21
votes

What I'm using:

  • Visual Studio 2010
  • Microsoft .NET Framework 4
  • Prism v4

What I am trying to figure out is how to get started with Prism + MEF while maintaining the MVVM pattern. When I go into the Prism Quickstarts, it has a Prism + MEF, but the comments in the project specifically state that the Quickstart example does not implement MVVM. I'm not really sure what to mix/match so that my shell itself follows MVVM (and regions).

Basically, I want to use MEF to be able to load Assemblies (Modules) at run-time. And, I want to setup regions in my Shell and have the Shell use MVVM (so I can databind things to the shell). Every example online is either Prism, Prism + MVVM, Prism + Unity, Silverlight examples, Prism + MEF, etc. But I can not find any WPF Prism + MEF + MVVM examples or information. I really have no idea how to setup my bootstrapping and such to get going.

Once that part is done, I'm sure I'll figure out how to load other controls using MVVM into my shell. Any help would be great, especially resources that deal directly with this situation as apposed to something similar (i.e. Prism + Unity and without MEF). Thanks!

2
I think you'll find all you need here to get you started: Developer's Guide to Microsoft PrismMacNET
Did you ever find an example of MEF+Prism+MVVM? I can't find one either and an example is worth a thousand help file links.JohnC
@JohnC: Well, the Developer's Guide to Prism was helpful, but no, I did not find any concrete examples of Prism + MEF + MVVM. Though, looking at each component individually things made more sense. Prism is a framework that offers utilities and classes that help you write a MVVM application. MEF is a plug-in framework. The reason why Prism and MEF can intertwine is because Prism is extendable. I haven't figured out how to handle Regions (using MEF), but I have found out that the AggregateCatalog is the heart and soul of Prism + MEF.michael
@JohnC: MVVM is a design style, and it naturally goes with Prism. The thing is Prism gives quite a few tools to help handle special MVVM situations (for example, it provides DelagateCommand and has samples on how to create a CompositeCommand). It offers Regions (which I still haven't figured out completely). It offers classes such as the NotificationObject, etc. I did find ways to use MEF to import my ViewModel into my view and export my View into my Bootstrapper. There are quite a few sources out there, just not one BIG example, instead lots of small examples that I pieced together.michael

2 Answers

1
votes

I have never used Prism+MEF myself, but in your question you mention you want to be able to load modules at runtime (with MEF). This is something you don't need to have MEF for, because Prism is quite good at doing that itself. The setup is pretty simple:

First, create a Prism module by implementing Modularity.IModule. It only requires one method: Initialize(). Here you can do any setup needed for your module. I generally also extend the constructor to inject any other interfaces I might need (using Unity).

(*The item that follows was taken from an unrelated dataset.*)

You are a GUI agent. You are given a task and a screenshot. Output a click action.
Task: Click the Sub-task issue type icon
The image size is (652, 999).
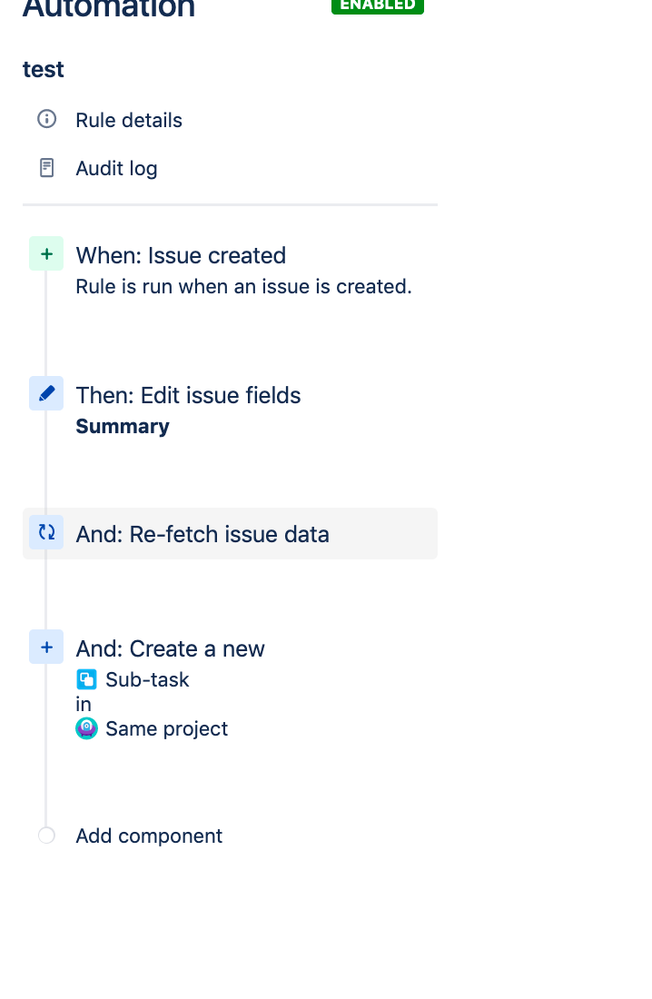click(x=87, y=680)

Then, create a ModuleCatalog to specify the details of the module you created:

<Modularity:ModuleCatalog 
           xmlns="http://schemas.microsoft.com/winfx/2006/xaml/presentation"
           xmlns:x="http://schemas.microsoft.com/winfx/2006/xaml"
           xmlns:Modularity="clr-namespace:Microsoft.Practices.Prism.Modularity;assembly=Microsoft.Practices.Prism.Composition">
    <Modularity:ModuleInfo Ref="Your.ModuleProject.dll" 
        ModuleType="Your.ModuleProject.Module, Your.ModuleProject" 
        ModuleName="Module1" 
        InitializationMode="OnDemand" />
</Modularity>

The InitializationMode is what you want to set if you need runtime loading. The catalog can be loaded in the Prim bootstrapper:

catalog = Microsoft.Practices.Prism.Modularity.ModuleCatalog.CreateFromXaml(new Uri("Modules.xaml", UriKind.RelativeOrAbsolute));

Then all you need to do to load up your module, is get a reference to IModuleManager (Dependency Injection, yay!) and load up the module:

if (loadModule1)
    var myModule = moduleManager.LoadModule("Module1");

Now the module is known to Prism. Keep in mind that unloading is not supported by Prism.

1
votes

Everything you asked seems to be present on the samples that come installed with Prism, you just looked at the wrong ones.

Check out the StockTrader RI folder, that is described here.

It has a fairly complete sample for real-life applications, with some of complex scenarios and is implemented with Prism (obviously), MVVM and MEF.

Edit: Even though the link I provided is for Prism 5, the sample was also present on Prism 4.1. In that version, the documentation was not available online (at least as far as I remember) , but was instead offered on a .chm file installed with the Prism source code + samples. Don't know about v4.0, though.